### Directions for this task
Copy word for word the passage of the forum thread below about the Powhatan Plantation television thefts, starting with "The heist was" and going on through "the guard shack.".

### Source document

# New Powhatan Units Robbed



## hvsteve1 (Aug 16, 2007)

From the Daily Press

_JAMES CITY - James City County Police investigators have recovered 10 of the 18 televisions taken from six suites at the Powhatan Plantation resort last week, and charged seven Newport News residents in connection with the thefts.

The plasma and LCD-screen televisions were stolen from six unoccupied suites at the time-share resort off of Ironbound Road between 6 p.m. Tuesday, Aug. 7, and 8 a.m. Wednesday, Aug. 8, James City Police spokesman Mike Spearman said.

Spearman said the units had been under construction, but were nearly finished. Contractors discovered the thefts last Wednesday morning.

Investigators think the thieves made two trips to Powhatan Plantation from Newport News late Tuesday and early Wednesday to move all of the TVs.

The televisions, which range from 27-inch to 42-inch flat-screen models, have a total value of between $20,000 and $30,000, Cross said._

*This concerns me. Where was security while these guys made two trips with a truck in the middle of the night and hauled stuff out of units?*:zzz:


----------



## Big Matt (Aug 17, 2007)

hvsteve1 said:


> *This concerns me. Where was security while these guys made two trips with a truck in the middle of the night and hauled stuff out of units?*:zzz:




The heist was spearheaded by an employee at Powhattan Plantation.  He had full access to the units and would have been a friendly face coming and going through the guard shack.

Here is a full article from the local Williamsburg Paper, The Virginia Gazette:

JAMES CITY -- Police say a man who worked in the spa at Powhatan Plantation was the ring leader in last week's theft of 18 flatscreen televisions worth up to $30,000 from the timeshare property.

Fully seven people have been implicated in the crime so far. Four of them are in custody at the Virginia Peninsula Regional Jail, and 10 of the televisions have been recovered.

The thefts took place between 11:50 p.m. on Aug. 7 and 8 a.m. the next morning. Three televisions each were taken from six units at the Ironbound Road resort.



Andre Reid, 20, Ashley Oblein, 19, and Demetrius Ammons, 21, have each been charged with six counts of grand larceny and six counts of breaking and entering. Nikitta Booker, 18, has been charged with one count of grand larceny and one count of breaking and entering.

### Dataset records
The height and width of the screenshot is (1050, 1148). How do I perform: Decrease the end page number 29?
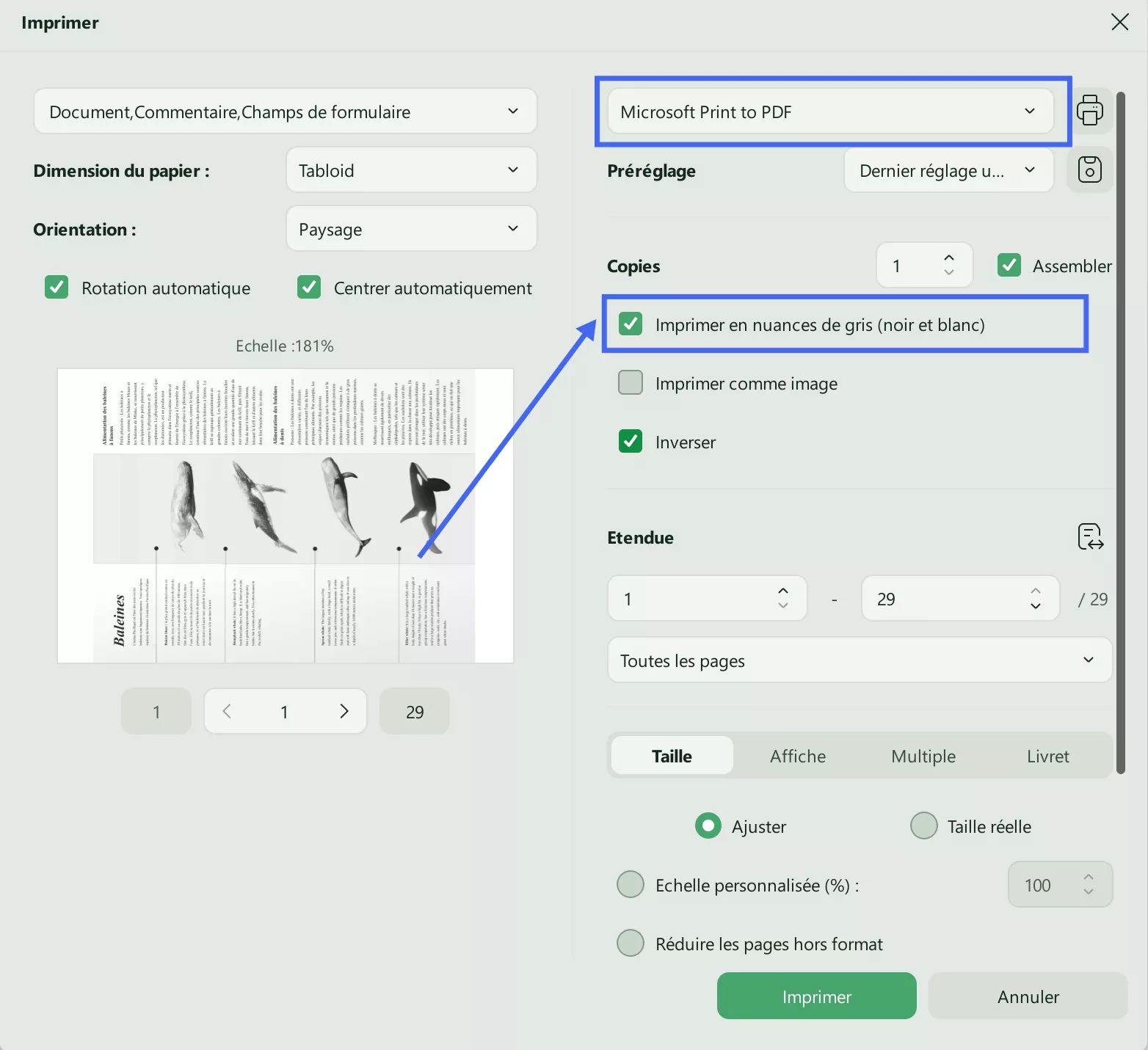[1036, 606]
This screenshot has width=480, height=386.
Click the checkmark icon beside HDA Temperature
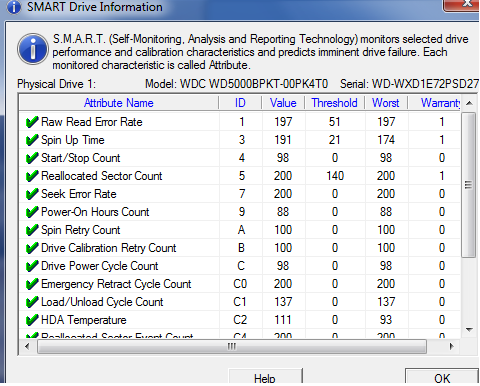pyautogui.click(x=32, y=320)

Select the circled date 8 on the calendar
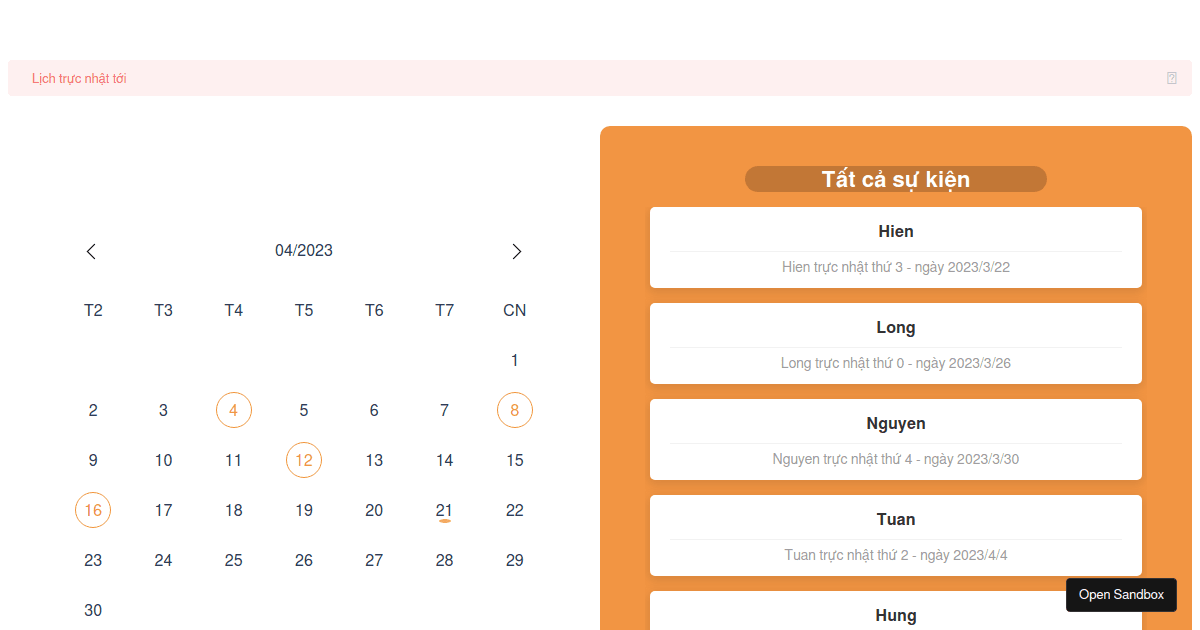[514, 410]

### Exercise output
The heist was spearheaded by an employee at Powhattan Plantation.  He had full access to the units and would have been a friendly face coming and going through the guard shack.